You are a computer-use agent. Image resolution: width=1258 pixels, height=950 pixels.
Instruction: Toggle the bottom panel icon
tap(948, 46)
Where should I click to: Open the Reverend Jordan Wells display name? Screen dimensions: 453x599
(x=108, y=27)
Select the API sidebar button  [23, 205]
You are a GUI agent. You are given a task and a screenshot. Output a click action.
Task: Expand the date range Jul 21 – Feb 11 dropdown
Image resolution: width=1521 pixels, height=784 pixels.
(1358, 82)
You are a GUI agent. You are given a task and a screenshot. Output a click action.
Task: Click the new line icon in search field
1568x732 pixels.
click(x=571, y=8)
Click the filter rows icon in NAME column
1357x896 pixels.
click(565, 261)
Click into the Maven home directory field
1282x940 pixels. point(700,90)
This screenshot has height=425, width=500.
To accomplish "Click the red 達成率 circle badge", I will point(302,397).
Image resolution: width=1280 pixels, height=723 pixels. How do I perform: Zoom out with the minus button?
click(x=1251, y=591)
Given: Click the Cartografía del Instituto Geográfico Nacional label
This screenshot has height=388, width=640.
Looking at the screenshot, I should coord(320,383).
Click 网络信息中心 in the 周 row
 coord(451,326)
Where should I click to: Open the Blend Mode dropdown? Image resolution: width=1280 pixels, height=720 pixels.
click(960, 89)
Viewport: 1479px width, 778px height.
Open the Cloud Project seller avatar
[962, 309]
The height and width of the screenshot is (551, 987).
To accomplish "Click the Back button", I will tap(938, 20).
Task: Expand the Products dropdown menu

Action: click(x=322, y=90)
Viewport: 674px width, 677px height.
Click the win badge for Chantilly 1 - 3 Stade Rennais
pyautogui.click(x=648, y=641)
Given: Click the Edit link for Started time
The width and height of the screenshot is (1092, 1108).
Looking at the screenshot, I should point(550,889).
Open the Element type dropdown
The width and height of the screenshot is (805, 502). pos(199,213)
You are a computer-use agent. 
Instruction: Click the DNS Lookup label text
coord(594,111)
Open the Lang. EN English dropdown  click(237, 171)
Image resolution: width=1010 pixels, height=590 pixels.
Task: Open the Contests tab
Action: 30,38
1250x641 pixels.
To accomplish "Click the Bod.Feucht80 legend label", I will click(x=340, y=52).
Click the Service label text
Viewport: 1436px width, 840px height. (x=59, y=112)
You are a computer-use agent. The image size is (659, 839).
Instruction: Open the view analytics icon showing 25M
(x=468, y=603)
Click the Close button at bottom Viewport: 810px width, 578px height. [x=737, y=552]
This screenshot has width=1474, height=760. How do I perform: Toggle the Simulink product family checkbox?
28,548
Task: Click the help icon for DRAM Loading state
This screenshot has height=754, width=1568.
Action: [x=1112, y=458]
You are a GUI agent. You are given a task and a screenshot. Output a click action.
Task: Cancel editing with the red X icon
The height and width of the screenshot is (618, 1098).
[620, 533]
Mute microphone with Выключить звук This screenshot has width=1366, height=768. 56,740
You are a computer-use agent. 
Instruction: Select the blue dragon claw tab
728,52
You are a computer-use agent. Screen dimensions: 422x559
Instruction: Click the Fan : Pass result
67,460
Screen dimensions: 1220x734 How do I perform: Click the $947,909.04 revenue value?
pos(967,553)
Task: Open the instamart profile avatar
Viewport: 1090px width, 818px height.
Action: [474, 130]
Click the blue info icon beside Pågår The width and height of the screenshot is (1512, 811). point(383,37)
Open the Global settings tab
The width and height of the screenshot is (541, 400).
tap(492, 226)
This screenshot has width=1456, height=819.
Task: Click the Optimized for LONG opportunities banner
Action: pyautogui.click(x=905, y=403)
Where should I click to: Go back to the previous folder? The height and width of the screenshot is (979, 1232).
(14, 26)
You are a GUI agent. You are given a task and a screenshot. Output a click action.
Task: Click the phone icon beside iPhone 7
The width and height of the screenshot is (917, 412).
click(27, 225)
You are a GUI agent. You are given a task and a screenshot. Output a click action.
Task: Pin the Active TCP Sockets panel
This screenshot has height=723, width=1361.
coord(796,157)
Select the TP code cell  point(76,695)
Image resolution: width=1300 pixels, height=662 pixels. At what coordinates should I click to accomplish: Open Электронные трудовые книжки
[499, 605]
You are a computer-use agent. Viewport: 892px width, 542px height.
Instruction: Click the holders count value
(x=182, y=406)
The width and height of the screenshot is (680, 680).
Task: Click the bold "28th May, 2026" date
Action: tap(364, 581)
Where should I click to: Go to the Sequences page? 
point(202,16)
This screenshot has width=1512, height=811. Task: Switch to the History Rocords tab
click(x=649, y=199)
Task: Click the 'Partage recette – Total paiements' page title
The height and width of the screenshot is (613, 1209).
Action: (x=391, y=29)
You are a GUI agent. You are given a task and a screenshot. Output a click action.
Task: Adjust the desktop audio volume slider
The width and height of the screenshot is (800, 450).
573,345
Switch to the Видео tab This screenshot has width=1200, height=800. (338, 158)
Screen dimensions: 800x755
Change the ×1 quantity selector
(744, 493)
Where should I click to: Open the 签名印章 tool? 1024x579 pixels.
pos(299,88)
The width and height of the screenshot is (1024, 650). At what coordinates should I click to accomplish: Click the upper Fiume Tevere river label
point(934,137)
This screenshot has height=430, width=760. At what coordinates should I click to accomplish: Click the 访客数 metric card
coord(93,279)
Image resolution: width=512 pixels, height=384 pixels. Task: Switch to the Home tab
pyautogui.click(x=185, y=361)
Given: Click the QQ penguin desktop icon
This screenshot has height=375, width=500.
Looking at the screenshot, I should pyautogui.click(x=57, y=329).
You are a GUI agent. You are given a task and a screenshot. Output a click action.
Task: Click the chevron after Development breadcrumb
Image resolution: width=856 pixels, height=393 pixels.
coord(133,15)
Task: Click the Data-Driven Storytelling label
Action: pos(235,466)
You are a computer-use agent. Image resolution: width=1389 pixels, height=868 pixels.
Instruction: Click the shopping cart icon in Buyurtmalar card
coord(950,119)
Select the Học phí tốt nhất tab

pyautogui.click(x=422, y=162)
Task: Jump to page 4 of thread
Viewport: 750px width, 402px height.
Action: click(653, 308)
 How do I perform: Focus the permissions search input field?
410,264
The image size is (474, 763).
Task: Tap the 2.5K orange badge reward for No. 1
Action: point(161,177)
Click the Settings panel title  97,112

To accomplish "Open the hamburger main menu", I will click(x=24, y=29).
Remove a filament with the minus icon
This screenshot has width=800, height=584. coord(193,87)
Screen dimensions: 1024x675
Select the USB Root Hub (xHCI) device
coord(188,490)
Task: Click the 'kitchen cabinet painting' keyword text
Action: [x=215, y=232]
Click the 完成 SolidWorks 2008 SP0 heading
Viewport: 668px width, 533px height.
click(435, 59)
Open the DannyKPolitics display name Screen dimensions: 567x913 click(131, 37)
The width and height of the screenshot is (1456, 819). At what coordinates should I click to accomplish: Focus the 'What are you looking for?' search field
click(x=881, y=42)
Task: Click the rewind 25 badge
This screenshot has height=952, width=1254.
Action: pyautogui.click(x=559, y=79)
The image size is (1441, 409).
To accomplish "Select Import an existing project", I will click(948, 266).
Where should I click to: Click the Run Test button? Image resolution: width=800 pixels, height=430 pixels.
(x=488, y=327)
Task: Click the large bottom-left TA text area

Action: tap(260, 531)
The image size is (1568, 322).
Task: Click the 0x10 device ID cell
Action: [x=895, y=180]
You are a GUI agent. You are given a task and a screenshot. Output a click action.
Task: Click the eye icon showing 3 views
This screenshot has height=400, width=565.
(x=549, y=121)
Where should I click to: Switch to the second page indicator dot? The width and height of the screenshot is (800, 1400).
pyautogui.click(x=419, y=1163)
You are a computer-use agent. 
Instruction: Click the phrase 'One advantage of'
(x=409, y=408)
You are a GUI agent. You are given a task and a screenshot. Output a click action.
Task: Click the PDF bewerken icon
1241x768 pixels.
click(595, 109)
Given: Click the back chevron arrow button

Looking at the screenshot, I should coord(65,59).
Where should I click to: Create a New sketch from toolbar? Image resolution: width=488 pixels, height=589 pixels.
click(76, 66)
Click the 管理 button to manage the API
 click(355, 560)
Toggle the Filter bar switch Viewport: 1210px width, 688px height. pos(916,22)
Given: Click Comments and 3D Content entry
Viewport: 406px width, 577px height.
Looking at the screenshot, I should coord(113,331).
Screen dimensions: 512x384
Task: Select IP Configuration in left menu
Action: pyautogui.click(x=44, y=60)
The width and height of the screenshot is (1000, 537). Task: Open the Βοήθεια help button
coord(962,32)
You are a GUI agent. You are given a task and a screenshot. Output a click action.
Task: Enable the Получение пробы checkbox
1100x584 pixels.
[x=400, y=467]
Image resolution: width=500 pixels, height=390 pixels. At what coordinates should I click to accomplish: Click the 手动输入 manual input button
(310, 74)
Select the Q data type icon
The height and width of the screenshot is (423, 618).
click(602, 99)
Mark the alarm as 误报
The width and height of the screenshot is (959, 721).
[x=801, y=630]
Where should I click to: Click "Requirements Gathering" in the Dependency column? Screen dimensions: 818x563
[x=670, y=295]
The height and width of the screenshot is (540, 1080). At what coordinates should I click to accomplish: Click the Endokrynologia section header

▶ Prompt:
The response must consist of the lines above, from the first one through the line containing "Task: Click the new line icon in search field", reproduced exactly.

▶ Exercise result:
You are a computer-use agent. Image resolution: width=1258 pixels, height=950 pixels.
Instruction: Toggle the bottom panel icon
tap(948, 46)
Where should I click to: Open the Reverend Jordan Wells display name? Screen dimensions: 453x599
(x=108, y=27)
Select the API sidebar button  [23, 205]
You are a GUI agent. You are given a task and a screenshot. Output a click action.
Task: Expand the date range Jul 21 – Feb 11 dropdown
Image resolution: width=1521 pixels, height=784 pixels.
(1358, 82)
You are a GUI agent. You are given a task and a screenshot. Output a click action.
Task: Click the new line icon in search field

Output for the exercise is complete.